Print the material below line for line, without changing anything.

## begin

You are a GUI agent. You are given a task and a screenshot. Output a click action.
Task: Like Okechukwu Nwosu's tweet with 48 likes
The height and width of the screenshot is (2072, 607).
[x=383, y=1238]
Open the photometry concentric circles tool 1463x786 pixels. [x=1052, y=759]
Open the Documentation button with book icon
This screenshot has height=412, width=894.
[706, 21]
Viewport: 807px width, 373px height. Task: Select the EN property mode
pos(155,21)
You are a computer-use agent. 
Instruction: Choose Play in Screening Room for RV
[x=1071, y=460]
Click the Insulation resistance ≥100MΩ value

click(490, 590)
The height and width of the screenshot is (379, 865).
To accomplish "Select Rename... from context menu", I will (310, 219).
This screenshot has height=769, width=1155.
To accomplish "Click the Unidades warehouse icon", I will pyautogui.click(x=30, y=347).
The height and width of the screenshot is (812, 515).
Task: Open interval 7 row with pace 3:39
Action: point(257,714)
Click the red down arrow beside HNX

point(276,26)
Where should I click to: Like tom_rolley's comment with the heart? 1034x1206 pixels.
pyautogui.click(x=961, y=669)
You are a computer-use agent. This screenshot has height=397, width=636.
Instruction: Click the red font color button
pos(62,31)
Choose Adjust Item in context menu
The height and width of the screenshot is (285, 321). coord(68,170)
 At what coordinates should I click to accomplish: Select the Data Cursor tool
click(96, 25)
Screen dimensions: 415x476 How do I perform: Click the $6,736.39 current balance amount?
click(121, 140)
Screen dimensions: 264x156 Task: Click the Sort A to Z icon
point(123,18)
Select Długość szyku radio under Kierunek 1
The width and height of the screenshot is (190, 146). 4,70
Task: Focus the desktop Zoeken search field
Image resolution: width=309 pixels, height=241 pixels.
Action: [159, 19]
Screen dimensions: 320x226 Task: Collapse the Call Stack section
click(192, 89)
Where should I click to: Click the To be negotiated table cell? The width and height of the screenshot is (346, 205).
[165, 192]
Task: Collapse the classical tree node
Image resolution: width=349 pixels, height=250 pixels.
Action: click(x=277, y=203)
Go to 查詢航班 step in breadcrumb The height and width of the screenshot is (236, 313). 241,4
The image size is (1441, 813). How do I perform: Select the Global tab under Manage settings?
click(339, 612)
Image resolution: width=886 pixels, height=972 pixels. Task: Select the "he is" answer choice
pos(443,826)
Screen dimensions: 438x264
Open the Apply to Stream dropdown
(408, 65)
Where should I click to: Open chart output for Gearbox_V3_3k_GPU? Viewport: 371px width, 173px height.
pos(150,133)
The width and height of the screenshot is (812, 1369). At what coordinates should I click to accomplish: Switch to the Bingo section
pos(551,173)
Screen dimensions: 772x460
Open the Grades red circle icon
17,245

## end

**The result:**
You are a GUI agent. You are given a task and a screenshot. Output a click action.
Task: Like Okechukwu Nwosu's tweet with 48 likes
The height and width of the screenshot is (2072, 607).
[x=383, y=1238]
Open the photometry concentric circles tool 1463x786 pixels. [x=1052, y=759]
Open the Documentation button with book icon
This screenshot has height=412, width=894.
[706, 21]
Viewport: 807px width, 373px height. Task: Select the EN property mode
pos(155,21)
You are a computer-use agent. 
Instruction: Choose Play in Screening Room for RV
[x=1071, y=460]
Click the Insulation resistance ≥100MΩ value

click(490, 590)
The height and width of the screenshot is (379, 865).
To accomplish "Select Rename... from context menu", I will (310, 219).
This screenshot has height=769, width=1155.
To accomplish "Click the Unidades warehouse icon", I will pyautogui.click(x=30, y=347).
The height and width of the screenshot is (812, 515).
Task: Open interval 7 row with pace 3:39
Action: point(257,714)
Click the red down arrow beside HNX

point(276,26)
Where should I click to: Like tom_rolley's comment with the heart? 1034x1206 pixels.
pyautogui.click(x=961, y=669)
You are a computer-use agent. This screenshot has height=397, width=636.
Instruction: Click the red font color button
pos(62,31)
Choose Adjust Item in context menu
The height and width of the screenshot is (285, 321). coord(68,170)
 At what coordinates should I click to accomplish: Select the Data Cursor tool
click(96, 25)
Screen dimensions: 415x476 How do I perform: Click the $6,736.39 current balance amount?
click(121, 140)
Screen dimensions: 264x156 Task: Click the Sort A to Z icon
point(123,18)
Select Długość szyku radio under Kierunek 1
The width and height of the screenshot is (190, 146). 4,70
Task: Focus the desktop Zoeken search field
Image resolution: width=309 pixels, height=241 pixels.
Action: [159, 19]
Screen dimensions: 320x226 Task: Collapse the Call Stack section
click(192, 89)
Where should I click to: Click the To be negotiated table cell? The width and height of the screenshot is (346, 205).
[165, 192]
Task: Collapse the classical tree node
Image resolution: width=349 pixels, height=250 pixels.
Action: click(x=277, y=203)
Go to 查詢航班 step in breadcrumb The height and width of the screenshot is (236, 313). 241,4
The image size is (1441, 813). How do I perform: Select the Global tab under Manage settings?
click(339, 612)
Image resolution: width=886 pixels, height=972 pixels. Task: Select the "he is" answer choice
pos(443,826)
Screen dimensions: 438x264
Open the Apply to Stream dropdown
(408, 65)
Where should I click to: Open chart output for Gearbox_V3_3k_GPU? Viewport: 371px width, 173px height.
pos(150,133)
The width and height of the screenshot is (812, 1369). At what coordinates should I click to accomplish: Switch to the Bingo section
pos(551,173)
Screen dimensions: 772x460
Open the Grades red circle icon
17,245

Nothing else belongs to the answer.